Defendant argues that the statute is not special because it affects all those having causes of action for breach of promise to marry. As hereinbefore noted, there is no rational distinction for limiting the elements of damage in such actions, any more than in any other common-law actions, since the same elements of damage are allowed in other actions, which, in turn, are also subject to abuse by unprincipled plaintiffs. Therefore, insofar as the limitation of damages in this act relieves defendants of liability for a substantial portion of the injury they have inflicted, whereas other wrongdoers must recompense plaintiffs for injuries to reputation, seduction and mental anguish, this statute creates a special privilege for defendants guilty of breach of promise actions in violation of section 22 of article IV of our constitution.
It is argued further that the constitutionality of this act could be sustained if the statute were deemed to bar merely exemplary and punitive damages, and the term "actual damages" were construed to be completely synonymous with "compensatory damages," so that plaintiff could recover for the mental anguish, humiliation, injury to reputation, loss of worldly position and opportunity to meet other suitors, seduction and pregancy, and the expenses and loss of wages incurred thereby, all of which, plaintiff claims, were the actual and real results of defendant's breach of his promise to marry. (4 Sutherland, Damages, 3662, 3665.) Such a construction, however, would be in utter disregard of section 3 of the act (chap. 89, par. 27) barring aggravated damages, and of the legislative declaration in section 1 of the act(chap. 89, par. 25), affecting damages for seduction and mental distress. Construing a statute whereby one provision is in conflict with another merely creates ambiguities, and is unsound no matter how desirable the particular result may be.

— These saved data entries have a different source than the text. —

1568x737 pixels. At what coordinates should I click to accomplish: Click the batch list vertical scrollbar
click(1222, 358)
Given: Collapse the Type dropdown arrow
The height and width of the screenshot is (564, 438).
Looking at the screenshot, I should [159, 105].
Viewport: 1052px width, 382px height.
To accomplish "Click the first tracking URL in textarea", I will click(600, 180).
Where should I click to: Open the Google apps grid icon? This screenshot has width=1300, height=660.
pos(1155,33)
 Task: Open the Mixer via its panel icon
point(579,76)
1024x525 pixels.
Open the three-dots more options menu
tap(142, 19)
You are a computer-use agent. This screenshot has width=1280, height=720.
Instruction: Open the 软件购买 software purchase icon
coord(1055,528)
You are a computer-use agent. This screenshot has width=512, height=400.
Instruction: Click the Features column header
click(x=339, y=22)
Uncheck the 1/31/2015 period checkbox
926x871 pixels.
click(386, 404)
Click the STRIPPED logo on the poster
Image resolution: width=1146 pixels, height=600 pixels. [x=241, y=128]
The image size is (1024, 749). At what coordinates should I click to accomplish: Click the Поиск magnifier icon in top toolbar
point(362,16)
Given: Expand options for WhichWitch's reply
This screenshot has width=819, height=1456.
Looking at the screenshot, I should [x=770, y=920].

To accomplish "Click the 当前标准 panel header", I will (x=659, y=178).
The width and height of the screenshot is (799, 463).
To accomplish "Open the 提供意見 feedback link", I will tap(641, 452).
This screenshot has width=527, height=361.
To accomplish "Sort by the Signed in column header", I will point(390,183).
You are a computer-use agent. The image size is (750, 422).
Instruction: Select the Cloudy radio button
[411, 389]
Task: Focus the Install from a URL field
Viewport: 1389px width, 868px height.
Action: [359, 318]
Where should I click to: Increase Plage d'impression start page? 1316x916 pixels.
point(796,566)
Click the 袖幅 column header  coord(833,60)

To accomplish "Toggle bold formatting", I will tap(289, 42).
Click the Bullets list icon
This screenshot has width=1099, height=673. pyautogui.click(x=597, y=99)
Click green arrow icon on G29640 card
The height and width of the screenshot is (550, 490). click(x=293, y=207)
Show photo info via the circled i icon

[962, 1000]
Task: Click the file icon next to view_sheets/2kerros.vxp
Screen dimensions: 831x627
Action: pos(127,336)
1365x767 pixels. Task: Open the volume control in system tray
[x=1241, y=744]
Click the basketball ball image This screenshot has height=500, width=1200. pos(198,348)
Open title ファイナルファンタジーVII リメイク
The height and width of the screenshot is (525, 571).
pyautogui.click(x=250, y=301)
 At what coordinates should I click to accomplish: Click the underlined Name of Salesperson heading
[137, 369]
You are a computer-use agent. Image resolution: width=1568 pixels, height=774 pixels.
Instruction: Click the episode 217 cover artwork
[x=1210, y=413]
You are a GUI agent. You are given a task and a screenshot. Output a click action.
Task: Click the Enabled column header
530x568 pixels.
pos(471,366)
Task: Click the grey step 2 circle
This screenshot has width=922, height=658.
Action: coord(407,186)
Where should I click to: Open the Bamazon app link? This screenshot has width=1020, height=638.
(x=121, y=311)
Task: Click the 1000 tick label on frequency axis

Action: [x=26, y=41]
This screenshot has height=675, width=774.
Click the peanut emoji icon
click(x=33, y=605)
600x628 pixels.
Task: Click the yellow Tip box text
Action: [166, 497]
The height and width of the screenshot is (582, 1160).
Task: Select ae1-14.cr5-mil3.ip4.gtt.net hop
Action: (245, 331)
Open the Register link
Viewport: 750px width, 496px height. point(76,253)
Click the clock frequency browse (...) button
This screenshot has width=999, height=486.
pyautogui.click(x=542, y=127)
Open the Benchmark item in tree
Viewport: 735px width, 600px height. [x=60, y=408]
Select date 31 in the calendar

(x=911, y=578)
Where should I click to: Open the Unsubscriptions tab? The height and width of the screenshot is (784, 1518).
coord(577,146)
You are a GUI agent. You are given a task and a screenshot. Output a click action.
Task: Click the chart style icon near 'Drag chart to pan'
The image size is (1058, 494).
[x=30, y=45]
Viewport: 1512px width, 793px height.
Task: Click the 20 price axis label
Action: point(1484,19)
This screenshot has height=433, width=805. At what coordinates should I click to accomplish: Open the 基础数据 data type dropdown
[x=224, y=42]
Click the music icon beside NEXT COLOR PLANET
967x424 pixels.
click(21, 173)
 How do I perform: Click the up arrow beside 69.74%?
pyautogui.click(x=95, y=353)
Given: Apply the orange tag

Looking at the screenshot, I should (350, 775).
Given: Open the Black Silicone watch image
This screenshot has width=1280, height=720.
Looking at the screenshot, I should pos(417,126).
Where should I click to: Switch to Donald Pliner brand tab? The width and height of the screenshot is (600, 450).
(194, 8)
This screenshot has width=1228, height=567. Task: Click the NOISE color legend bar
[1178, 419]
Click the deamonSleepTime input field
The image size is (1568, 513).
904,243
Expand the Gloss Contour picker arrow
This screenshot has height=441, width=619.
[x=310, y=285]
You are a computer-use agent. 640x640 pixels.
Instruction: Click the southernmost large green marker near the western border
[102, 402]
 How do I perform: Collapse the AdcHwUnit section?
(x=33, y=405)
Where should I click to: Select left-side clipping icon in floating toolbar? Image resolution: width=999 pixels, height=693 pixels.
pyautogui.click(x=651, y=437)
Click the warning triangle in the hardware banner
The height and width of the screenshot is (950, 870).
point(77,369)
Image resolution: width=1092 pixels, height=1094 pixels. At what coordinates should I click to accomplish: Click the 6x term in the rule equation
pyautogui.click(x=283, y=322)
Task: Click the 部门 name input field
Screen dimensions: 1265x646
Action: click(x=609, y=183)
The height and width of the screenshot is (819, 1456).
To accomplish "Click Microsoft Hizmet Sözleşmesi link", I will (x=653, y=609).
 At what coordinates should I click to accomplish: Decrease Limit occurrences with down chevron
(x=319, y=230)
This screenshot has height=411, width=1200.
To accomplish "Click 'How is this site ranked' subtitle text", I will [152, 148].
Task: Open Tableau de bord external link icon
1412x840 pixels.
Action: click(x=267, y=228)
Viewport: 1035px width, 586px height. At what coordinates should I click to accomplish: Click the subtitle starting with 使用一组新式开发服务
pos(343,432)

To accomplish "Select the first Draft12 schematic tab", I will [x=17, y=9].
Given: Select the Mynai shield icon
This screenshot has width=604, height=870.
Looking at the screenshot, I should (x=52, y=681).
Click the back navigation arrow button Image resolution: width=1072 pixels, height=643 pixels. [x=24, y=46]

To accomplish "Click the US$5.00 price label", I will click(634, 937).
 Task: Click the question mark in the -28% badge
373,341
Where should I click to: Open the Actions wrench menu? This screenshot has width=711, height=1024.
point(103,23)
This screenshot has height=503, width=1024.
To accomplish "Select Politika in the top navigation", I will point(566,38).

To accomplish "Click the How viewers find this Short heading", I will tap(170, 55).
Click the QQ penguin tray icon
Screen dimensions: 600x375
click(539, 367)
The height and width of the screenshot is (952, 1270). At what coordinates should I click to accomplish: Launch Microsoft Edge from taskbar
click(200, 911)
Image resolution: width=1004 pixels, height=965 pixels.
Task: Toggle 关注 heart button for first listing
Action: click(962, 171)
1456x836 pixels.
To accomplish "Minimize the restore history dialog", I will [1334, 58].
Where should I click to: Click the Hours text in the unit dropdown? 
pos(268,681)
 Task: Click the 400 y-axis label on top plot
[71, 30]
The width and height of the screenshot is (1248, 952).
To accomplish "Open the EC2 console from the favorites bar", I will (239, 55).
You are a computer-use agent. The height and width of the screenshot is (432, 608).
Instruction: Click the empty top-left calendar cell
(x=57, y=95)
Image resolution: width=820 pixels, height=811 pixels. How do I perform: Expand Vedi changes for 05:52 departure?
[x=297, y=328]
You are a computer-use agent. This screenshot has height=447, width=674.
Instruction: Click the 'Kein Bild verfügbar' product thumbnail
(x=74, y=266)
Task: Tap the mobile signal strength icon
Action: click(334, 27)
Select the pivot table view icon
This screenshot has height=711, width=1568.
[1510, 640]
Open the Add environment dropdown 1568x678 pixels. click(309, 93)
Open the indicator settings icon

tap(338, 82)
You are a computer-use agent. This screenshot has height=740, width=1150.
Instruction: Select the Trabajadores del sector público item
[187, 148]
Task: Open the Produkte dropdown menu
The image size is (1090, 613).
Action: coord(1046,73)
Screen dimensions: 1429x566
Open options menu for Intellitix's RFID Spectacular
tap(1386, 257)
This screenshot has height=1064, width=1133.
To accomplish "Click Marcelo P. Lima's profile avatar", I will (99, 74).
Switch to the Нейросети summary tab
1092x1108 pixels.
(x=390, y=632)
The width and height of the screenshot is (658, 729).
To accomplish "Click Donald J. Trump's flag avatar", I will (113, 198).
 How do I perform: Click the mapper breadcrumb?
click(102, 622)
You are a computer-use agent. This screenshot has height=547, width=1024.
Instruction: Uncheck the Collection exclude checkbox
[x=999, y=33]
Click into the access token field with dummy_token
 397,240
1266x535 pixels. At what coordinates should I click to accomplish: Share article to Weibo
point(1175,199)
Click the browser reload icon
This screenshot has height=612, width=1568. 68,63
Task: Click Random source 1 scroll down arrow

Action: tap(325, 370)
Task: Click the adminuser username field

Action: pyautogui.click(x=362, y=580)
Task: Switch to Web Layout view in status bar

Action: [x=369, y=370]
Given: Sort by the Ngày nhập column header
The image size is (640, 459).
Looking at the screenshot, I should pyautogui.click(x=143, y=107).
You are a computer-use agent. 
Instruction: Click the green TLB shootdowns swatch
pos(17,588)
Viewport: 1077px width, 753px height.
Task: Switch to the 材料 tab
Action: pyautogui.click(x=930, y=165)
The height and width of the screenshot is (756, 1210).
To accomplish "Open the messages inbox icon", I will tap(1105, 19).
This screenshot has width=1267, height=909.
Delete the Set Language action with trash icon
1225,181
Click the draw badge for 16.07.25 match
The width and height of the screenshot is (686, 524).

Furthermore, to divide the cohesive legislative design to give plaintiff but a nominal remedy in these cases, by holding that the restrictions of punitive and exemplary damages are a proper exercise of the police power, but that the restrictions of compensatory damages for the seduction and the mental and emotional distress offend the constitution, as hereinbefore noted, would be tantamount to the enactment of a law which the legislature never intended. Its scheme for restricting this action must be adjudged in its entirety.
It is my judgment, therefore, that inasmuch as the controverted statute is not a proper exercise of the police power and consequently violates section 19 of article II and section 22 of of article IV of the Illinois constitution, it is invalid, and does not constitute a bar to the counts of plaintiff's complaint which were improperly stricken by the trial court.